Toda la filosofía puede ser vista como una reflexión sobre la nostalgia, un intento de satisfacerla o de negarla. Platón invitando a contemplar un firmamento de esencias, Plotino explicando que el alma debe huir lo más prestamente posible del bajo mundo a su patria natal, Spinoza igualando la naturaleza a dios, Bergson imaginándonos sumidos en un formidable impulso vital, Heidegger describiendo al ente arrojado en el mundo y contraponiéndole el Ser, Wittgenstein llamando a callar sobre lo inexpresable, todos ellos pensaron la unión con, o la separación de, un absoluto.
¿Qué distancia, qué precipicio nos aparta de algo más real y más grande que lo que percibimos? Dispersos en el tiempo, cayendo a cada instante en la nada, desgarrados, prometidos a la muerte, ¿cómo esperar que se nos restituyan los días predilectos con sus colores, sus perfumes tan amados?
De hecho, la nostalgia es finalmente separación de sí mismo. No podemos nunca poseernos, nos perdemos a cada instante y a cada instante nos recuperamos y volvemos a perder. Nuestro yo depende de unos retazos de memoria, y se puede disgregar en cualquier momento.

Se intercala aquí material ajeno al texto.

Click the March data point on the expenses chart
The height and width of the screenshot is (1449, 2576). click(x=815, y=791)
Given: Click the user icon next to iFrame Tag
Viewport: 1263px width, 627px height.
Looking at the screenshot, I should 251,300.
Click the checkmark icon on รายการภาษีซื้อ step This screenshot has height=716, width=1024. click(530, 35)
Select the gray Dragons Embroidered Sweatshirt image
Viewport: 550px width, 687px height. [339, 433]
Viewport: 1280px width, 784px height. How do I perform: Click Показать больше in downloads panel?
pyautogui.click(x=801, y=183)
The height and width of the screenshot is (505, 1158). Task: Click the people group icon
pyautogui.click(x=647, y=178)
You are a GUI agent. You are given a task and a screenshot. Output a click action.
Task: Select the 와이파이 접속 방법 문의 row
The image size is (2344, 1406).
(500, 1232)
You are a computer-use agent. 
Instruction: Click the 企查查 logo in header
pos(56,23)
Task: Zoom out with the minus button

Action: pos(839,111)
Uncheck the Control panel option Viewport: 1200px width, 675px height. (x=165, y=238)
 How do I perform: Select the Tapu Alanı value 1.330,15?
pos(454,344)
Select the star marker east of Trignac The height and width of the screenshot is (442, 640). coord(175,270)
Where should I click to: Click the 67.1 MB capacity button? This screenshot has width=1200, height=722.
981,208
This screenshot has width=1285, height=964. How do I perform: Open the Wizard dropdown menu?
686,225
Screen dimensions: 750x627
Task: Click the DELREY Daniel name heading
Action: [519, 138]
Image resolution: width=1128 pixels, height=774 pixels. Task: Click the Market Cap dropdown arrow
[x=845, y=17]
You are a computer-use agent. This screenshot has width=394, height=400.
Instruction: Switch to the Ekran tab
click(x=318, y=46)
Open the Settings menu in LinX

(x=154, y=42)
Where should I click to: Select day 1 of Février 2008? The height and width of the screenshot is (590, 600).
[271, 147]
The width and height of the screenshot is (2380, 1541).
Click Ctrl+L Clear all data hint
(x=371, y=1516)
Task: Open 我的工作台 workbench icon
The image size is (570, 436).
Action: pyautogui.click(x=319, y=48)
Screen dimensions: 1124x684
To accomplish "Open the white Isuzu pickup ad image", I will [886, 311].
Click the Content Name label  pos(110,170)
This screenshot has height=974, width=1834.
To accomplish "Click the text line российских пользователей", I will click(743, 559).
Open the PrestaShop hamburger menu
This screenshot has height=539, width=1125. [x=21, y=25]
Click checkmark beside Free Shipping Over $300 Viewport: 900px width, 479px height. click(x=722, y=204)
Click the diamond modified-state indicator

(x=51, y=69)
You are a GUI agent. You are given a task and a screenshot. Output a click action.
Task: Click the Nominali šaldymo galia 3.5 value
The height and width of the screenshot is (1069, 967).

Y acaso lo más doloroso no sea la imposibilidad de volver al pasado tal como se vivió. Lo desesperante es no poder modificarlo…
El pasado es un país perfectamente amurallado. Imposible penetrar en él. Ningún dios, por poderoso que sea, tiene la facultad de hacer que lo que fue no haya sido o que lo que no sucedió haya sucedido.
Las palabras que no dijimos, las calles que no tomamos, las traiciones que cometimos, o aquellas que nos hirieron, ya nada puede alterarse.


En compensación, o para peor, lo que una vez sucedió tiene una especie de eternidad. Aquello que fue posible, ahora es necesario, inevitable. César no puede dejar de ser apuñalado por Bruto, ni Giordano Bruno de arder en la hoguera del Santo Oficio; aun se desesperan por respirar los judíos y gitanos amontonados en las cámaras de gas; sobre el Río de la Plata aún vuela el avión con los jóvenes destinados a la muerte.
Eternamente habrá jugado Merleau-Ponty frente al océano en Rochefort-sur-Mer, y habrá peleado luego en París con Sartre, y lo habré visto encender su Gitane después de la clase, y siempre me habré desviado en Berlín cuando al cruzar una calle se creía cambiar de mundo.


1 Vladimir Jankélévitch, L’irréversible et la nostalgie, Paris: Champs Essais, 1974.